O que eu absorvi com isso? Que a minha geração está tendo duas adolescências, com um breve período de vida adulta no meio. Nós vivemos nosso colegial (alguns, nem isso) de vida adolescente, nos embrenhamos em experimentação (muito mais jovens do que a geração anterior) e descobrimos algo de que gostamos. Nos aprofundamos naquilo, e logo começamos a ganhar algum dinheiro. Dinheiro é poder, e com poder vem responsabilidade (we keep on, true believers!), e a noção de cartões de crédito, contas bancárias, algum medo do mundo -misturado com uma boa dose de orgulho de nos distanciarmos de nossos pais – nos faz ganhar alguma responsabilidade em um curto espaço de tempo. Mas isso tudo é apenas temporário. Nossas almas de adolescente ainda têm um truque preparado.
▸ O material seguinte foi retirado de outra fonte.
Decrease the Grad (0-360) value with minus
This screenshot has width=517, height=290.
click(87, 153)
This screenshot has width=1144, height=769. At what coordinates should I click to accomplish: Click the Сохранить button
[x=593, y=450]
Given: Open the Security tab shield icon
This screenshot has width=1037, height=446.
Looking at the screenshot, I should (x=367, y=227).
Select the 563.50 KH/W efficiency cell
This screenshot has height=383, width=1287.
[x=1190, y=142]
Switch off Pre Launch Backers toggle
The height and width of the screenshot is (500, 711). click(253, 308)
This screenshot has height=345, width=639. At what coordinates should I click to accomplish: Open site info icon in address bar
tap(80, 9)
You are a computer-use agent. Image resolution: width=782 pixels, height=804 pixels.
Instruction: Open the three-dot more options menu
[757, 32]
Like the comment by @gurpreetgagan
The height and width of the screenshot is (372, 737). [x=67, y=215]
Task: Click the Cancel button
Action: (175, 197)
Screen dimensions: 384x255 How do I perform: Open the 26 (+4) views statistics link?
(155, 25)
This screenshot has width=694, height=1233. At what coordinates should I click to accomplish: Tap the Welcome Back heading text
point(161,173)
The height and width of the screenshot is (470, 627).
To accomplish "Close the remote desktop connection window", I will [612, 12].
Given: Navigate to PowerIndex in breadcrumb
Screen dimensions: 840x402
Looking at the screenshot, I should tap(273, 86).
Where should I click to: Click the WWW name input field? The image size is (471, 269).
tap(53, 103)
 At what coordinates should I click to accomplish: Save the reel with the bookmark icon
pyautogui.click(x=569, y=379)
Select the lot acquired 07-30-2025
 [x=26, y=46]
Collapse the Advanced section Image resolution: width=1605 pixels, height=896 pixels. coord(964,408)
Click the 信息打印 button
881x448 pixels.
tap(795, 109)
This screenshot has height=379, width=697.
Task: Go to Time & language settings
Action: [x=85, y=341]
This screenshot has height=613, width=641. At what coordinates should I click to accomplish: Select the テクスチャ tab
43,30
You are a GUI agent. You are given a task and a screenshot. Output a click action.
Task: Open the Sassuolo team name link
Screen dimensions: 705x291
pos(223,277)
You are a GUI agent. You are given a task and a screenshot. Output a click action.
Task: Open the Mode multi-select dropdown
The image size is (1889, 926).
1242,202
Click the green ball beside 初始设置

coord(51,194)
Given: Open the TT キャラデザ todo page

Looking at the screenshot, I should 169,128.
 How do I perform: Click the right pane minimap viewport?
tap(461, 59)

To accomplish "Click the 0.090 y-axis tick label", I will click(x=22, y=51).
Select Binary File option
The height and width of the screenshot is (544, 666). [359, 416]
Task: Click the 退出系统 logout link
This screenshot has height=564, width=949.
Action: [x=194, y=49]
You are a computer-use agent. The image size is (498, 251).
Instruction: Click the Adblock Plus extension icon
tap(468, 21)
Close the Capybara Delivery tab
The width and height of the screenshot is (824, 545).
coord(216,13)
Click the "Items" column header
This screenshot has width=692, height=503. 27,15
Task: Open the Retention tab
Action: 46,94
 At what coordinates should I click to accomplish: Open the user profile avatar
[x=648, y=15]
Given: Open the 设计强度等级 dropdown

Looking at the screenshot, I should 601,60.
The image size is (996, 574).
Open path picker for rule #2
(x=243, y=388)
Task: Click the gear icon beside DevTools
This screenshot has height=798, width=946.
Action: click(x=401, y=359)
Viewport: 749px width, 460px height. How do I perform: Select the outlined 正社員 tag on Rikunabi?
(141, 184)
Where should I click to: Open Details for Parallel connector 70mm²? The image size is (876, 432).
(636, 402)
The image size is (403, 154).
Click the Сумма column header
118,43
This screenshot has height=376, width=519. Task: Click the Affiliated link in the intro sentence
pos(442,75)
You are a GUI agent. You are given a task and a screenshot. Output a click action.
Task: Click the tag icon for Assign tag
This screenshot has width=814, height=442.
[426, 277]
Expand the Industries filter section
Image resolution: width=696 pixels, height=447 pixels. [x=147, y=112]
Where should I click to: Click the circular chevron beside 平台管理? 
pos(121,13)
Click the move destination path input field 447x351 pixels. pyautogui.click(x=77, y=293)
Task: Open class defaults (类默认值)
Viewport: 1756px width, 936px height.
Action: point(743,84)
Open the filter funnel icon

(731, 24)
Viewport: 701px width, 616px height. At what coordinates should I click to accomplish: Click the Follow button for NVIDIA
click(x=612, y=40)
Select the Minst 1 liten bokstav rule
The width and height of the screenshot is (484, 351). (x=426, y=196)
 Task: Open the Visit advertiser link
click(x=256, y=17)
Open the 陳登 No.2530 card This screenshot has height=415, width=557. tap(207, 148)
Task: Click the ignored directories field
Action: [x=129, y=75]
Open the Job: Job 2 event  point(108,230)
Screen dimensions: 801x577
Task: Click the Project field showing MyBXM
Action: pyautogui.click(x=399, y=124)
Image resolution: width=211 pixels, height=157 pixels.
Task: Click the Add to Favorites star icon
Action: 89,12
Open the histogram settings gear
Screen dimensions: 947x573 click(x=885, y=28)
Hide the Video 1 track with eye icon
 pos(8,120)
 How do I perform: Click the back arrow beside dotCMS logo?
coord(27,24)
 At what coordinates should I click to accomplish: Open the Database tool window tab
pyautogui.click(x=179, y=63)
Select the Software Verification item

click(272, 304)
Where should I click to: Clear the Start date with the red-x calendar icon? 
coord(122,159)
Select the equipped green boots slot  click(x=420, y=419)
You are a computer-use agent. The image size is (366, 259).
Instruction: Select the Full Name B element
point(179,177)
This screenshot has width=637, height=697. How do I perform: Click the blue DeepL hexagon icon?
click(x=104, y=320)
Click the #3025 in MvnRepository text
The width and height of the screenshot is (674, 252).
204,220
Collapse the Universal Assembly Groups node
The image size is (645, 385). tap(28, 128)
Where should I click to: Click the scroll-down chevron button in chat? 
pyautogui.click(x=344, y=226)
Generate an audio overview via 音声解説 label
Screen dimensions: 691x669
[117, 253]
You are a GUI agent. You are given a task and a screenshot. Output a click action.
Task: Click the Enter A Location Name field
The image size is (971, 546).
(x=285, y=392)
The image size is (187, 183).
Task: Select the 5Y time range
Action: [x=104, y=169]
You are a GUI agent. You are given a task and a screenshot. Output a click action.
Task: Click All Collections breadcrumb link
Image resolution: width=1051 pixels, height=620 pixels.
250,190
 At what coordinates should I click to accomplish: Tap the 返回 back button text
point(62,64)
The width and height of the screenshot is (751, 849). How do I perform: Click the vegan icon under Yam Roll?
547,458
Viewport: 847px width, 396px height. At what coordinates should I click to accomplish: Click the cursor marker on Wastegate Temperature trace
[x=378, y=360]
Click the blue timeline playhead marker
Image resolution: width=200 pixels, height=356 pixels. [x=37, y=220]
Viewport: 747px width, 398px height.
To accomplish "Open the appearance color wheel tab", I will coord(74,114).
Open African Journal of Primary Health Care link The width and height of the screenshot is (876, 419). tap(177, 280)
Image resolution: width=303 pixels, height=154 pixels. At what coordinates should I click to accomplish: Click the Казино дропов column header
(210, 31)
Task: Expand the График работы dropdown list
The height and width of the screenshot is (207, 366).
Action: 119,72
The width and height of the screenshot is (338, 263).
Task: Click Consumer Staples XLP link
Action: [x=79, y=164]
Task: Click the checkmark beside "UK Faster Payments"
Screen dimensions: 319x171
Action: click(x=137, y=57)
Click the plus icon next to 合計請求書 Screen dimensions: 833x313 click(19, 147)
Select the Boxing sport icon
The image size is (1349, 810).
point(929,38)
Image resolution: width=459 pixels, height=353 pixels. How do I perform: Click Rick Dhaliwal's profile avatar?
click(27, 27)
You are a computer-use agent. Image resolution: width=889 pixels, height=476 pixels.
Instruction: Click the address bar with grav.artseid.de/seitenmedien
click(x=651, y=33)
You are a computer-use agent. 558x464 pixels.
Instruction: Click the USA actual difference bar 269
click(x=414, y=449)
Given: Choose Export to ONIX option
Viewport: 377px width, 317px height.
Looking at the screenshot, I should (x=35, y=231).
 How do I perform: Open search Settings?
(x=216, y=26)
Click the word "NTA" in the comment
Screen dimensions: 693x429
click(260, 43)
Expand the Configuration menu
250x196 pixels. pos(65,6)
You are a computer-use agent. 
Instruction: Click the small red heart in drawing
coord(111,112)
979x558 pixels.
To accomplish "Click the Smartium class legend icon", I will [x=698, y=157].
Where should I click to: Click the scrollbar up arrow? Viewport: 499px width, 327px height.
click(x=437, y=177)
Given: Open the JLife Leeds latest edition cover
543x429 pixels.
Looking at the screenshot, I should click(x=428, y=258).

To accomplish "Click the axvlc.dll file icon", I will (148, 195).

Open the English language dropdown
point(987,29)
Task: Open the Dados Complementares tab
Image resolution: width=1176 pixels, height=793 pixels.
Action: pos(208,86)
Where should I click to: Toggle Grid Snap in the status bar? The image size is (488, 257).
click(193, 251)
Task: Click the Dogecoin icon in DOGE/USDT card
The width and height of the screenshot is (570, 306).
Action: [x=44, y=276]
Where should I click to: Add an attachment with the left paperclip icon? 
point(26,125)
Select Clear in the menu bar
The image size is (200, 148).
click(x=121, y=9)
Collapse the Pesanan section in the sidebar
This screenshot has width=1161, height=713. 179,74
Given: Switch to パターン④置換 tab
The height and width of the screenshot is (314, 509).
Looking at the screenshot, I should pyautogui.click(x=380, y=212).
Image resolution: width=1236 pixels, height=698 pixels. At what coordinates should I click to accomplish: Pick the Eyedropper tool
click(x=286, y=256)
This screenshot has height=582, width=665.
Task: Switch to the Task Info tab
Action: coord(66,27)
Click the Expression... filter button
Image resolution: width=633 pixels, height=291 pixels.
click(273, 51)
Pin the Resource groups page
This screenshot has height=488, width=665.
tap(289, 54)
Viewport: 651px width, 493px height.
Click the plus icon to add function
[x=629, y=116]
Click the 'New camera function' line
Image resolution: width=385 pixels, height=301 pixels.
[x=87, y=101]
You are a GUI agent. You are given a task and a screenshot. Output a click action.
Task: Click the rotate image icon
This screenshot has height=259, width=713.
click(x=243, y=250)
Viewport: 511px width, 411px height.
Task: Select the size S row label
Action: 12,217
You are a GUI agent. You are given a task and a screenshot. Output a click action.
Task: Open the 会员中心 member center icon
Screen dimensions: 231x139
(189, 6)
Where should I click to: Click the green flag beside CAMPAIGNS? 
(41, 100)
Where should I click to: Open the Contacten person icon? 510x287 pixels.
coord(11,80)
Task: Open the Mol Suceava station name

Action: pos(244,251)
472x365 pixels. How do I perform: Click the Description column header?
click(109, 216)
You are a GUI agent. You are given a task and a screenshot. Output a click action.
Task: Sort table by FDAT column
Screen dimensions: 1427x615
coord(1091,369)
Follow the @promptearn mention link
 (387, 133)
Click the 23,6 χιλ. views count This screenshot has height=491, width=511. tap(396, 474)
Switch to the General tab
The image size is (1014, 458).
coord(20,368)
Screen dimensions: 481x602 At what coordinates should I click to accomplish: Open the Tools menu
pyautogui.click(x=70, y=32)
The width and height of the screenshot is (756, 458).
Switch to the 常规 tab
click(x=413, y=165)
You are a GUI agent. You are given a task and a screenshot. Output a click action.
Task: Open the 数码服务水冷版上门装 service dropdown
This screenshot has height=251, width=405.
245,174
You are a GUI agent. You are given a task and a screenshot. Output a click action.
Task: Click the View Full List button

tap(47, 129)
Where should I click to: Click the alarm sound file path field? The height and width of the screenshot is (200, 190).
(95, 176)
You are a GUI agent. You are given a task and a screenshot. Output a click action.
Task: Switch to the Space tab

Logo em seguida geralmente percebemos que podemos controlar com alguma facilidade o que precisamos para que ganhemos alguma paz de espírito. E, como é natural do ser humano, ganha a paz de espírito, queremos saciar desejos, que é onde começa a segunda adolescência: ainda com pais que nos suportam, ou com outras redes de segurança armadas, engajamos em um segundo período de experimentação, dando-nos alguns luxos e privilégios, brincando um pouco com o que a vida tem de fantástico, com o que antes não podíamos pagar e não pagariam por nós. Completamos coleções, damos presentes, realizamos pequenos e grandes sonhos. Vivemos uma “adolescência adulta” enquanto tentamos aprender quem nós realmente somos. Um dia essa segunda adolescência, acaba, é claro.
Meu único problema com o final desta segunda adolescência é que eu ainda não passei por isso. Talvez agora, talvez em alguns meses. Talvezs nunca. Mas, quando acontecer, farei um post (que espero que seja) interessante sobre isso.